2. CASAR de manera  oficiosa  la  sentencia  proferida  por el Tribunal Superior de Cartagena, en el  sentido  de  modificar  la pena privativa de la libertad impuesta a MARCO  TULIO  IGLESIAS  MOLINA a treinta y  ocho  meses  de  prisión  como  autor  responsable de las conductas punibles de  falsedad    personal    y    estafa    en  concurso  heterogéneo  de  hechos  punibles,  lapso  al cual se  disminuirá  también  la  accesoria  de  inhabilitación  para  el ejercicio de  derechos y funciones públicas.   

3.  ACLARAR que la  sentencia  objeto de ataque queda indemne en todo lo demás que no fue objeto de  modificación.   

Contra esta providencia, no procede recurso  alguno.   
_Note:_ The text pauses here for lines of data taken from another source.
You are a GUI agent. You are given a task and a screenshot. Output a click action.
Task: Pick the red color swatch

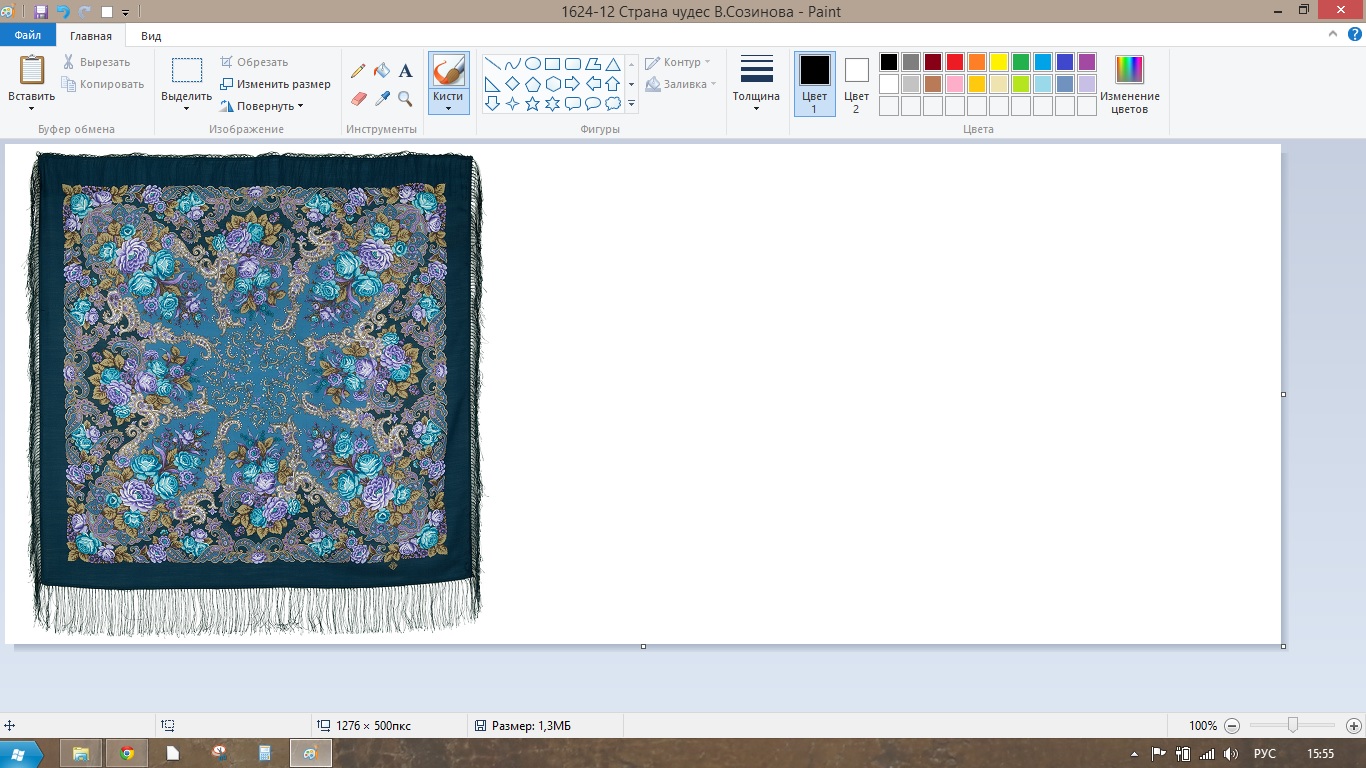(x=955, y=62)
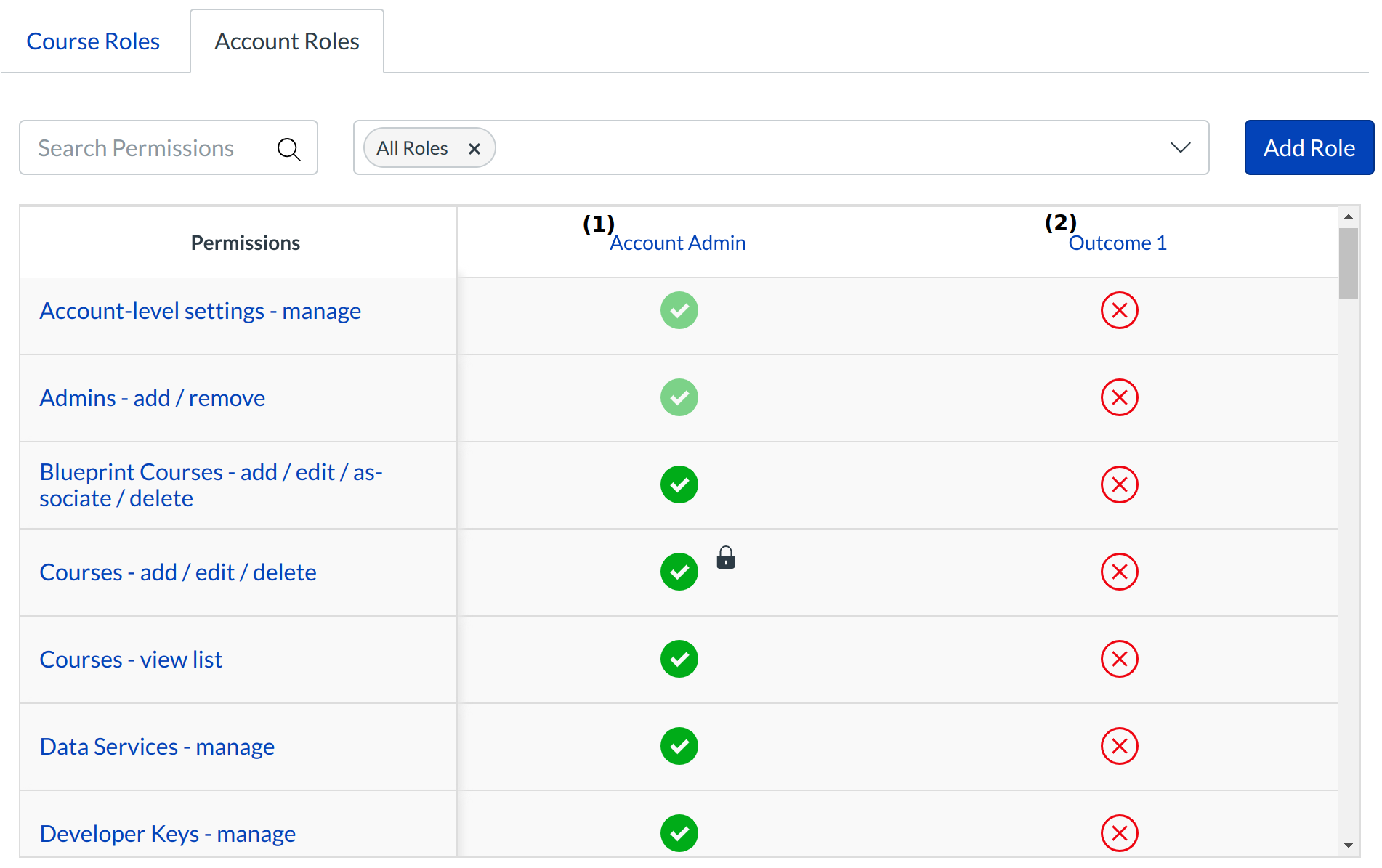Select the Account Roles tab
Viewport: 1382px width, 868px height.
(286, 41)
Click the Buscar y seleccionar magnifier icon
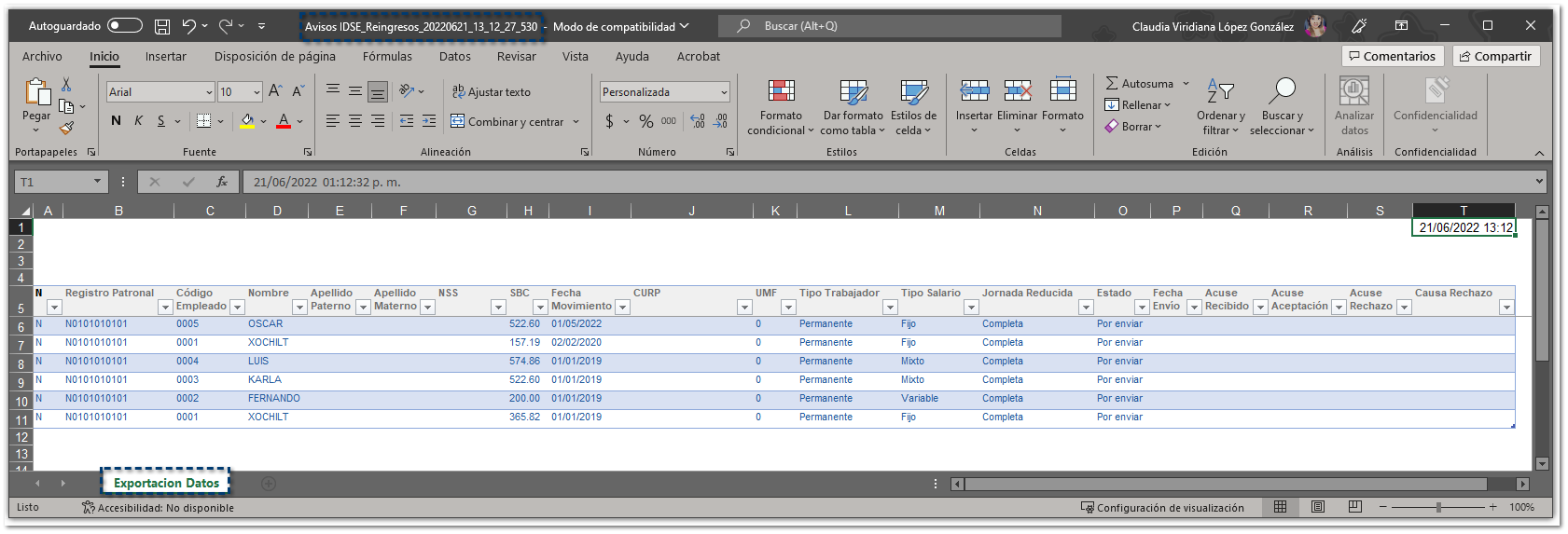The height and width of the screenshot is (534, 1568). pos(1282,91)
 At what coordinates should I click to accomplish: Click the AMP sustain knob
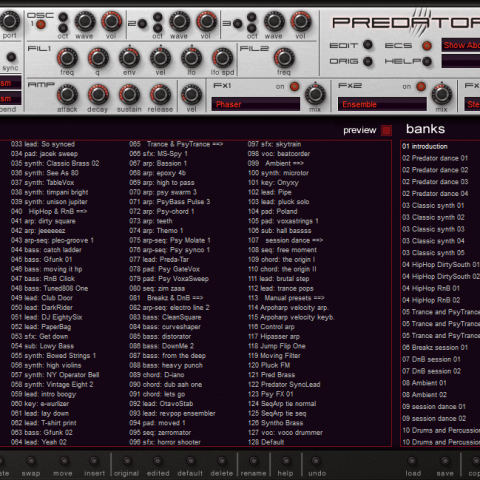(x=129, y=95)
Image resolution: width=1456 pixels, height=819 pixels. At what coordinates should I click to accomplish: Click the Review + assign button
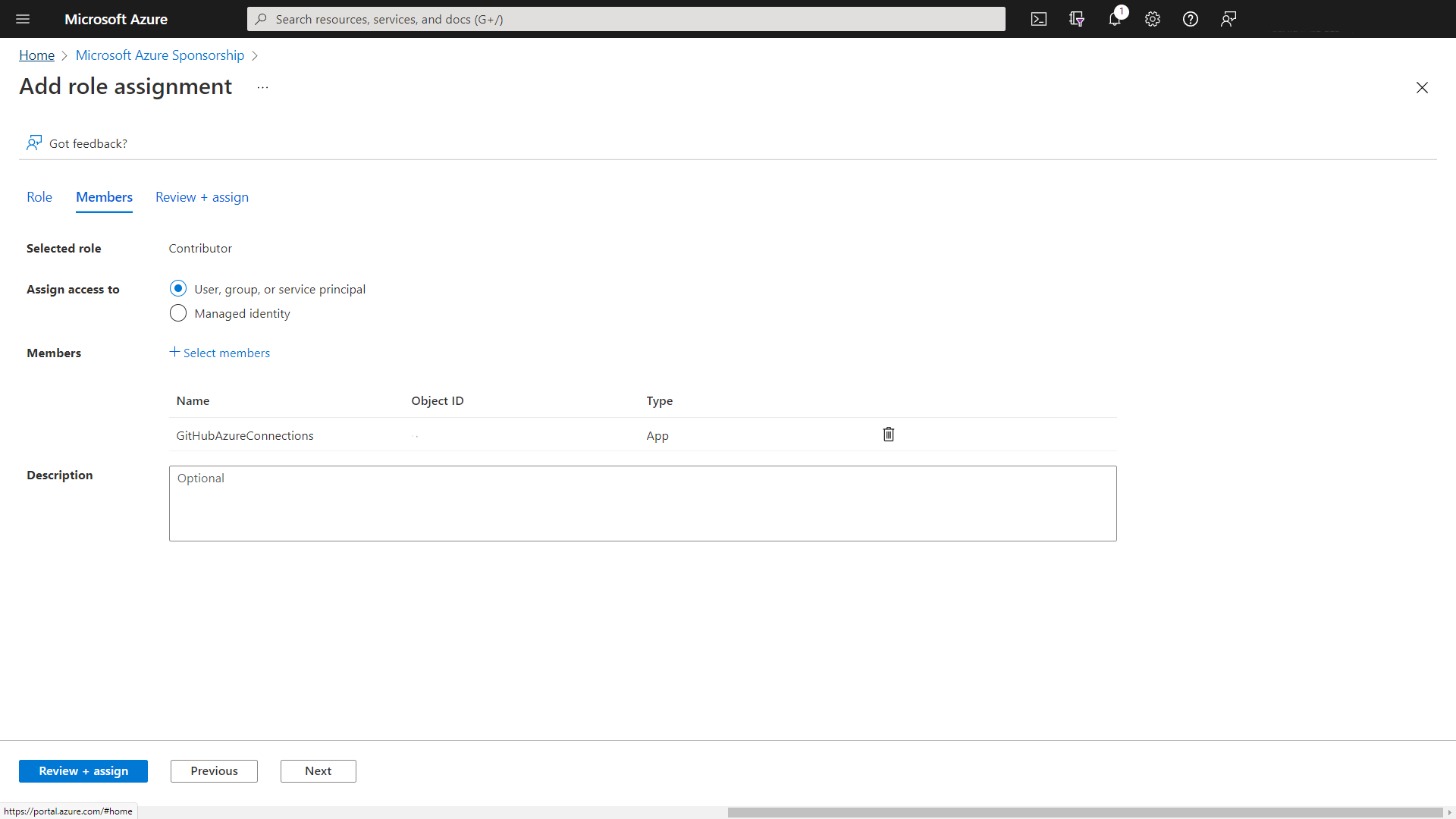(x=83, y=770)
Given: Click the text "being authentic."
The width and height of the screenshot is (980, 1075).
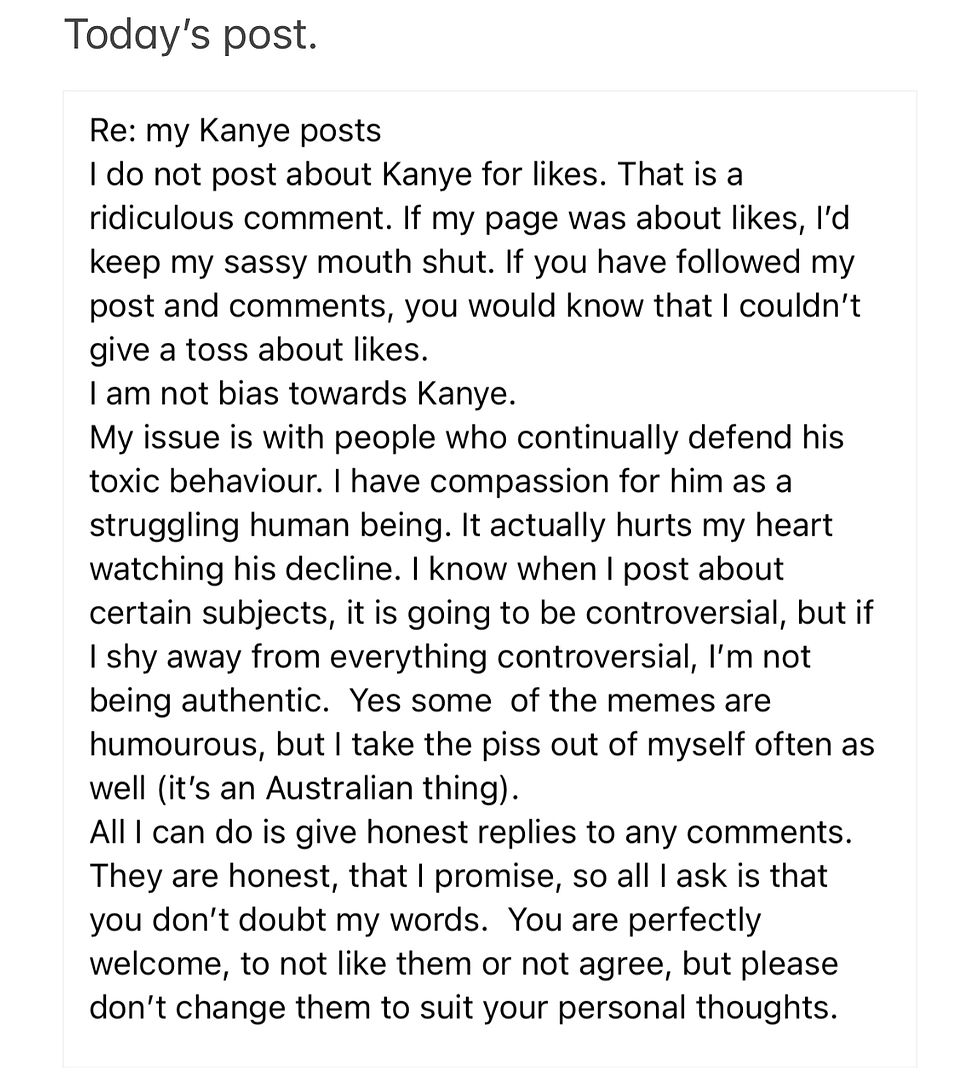Looking at the screenshot, I should coord(209,700).
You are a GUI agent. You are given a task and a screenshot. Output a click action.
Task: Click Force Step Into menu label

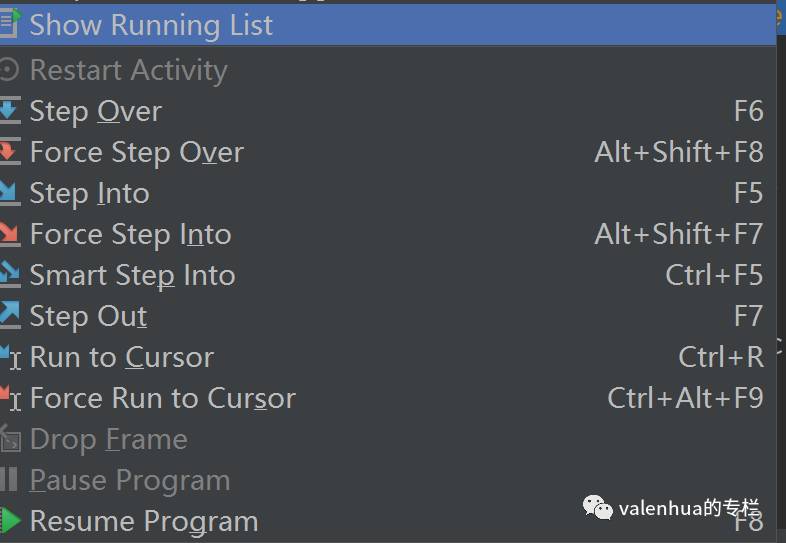tap(131, 234)
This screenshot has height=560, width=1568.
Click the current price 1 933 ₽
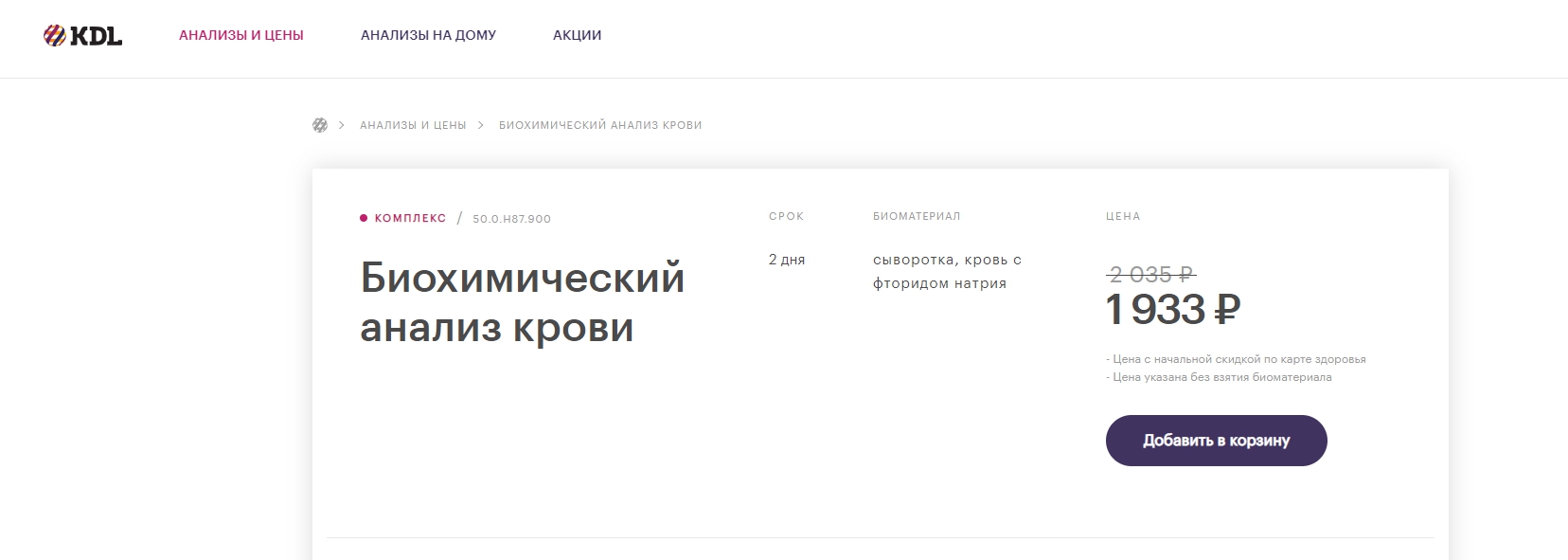(x=1172, y=310)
Cópiese,      notifíquese      y  cúmplase   

SIGIFREDO  ESPINOSA  PÉREZ   

JOSÉ    LEONIDAS   BUSTOS   MARTÍNEZ                                  ALFREDO  GÓMEZ QUINTERO   

MARÍA   DEL  ROSARIO   GONZÁLEZ   DE   L.                          AUGUSTO J. IBÁÑEZ GUZMÁN   

JORGE  LUIS QUINTERO MILANÉS                                 YESID      RAMÍREZ  BASTIDAS   

Permiso  

JULIO       ENRIQUE       SOCHA  SALAMANCA                    JAVIER ZAPATA ORTIZ   

TERESA RUIZ NÚÑEZ  

Secretaria  

    

1 Folio  14 del c.o. de la Fiscalía.   

2 Folio  191 ibídem   

3 Esta  Corporación  resolvió  el  recurso de apelación con fundamento en lo ordenado  en  el  Acuerdo  No.  2776  de  23  de  diciembre  de 2004, expedido por la Sala  Administrativa del Consejo Superior de la Judicatura.   

4  Sentencia de 18 de mayo de 2005, radicación 21649   

5  Sentencia de 23 de septiembre de 2003, radicación 16320   

6  Sentencia de 2 de marzo de 2005, radicación 21821   

7  En  esta  pena  para  el  delito de estafa el primer cuarto oscilaría de 50 smlmv a  287.5 smlmv.   

8 Esto,  teniendo  en cuenta que según lo manifestó en la indagatoria para la época de  los  hechos estaba dedicado al negocio de carpintería, tapicería y a la compra  y  venta de licores y víveres, que permiten deducir que por lo menos durante el  último   año  tuvo  ingresos  superiores  a  diez  salarios  mínimos  legales  mensuales vigentes.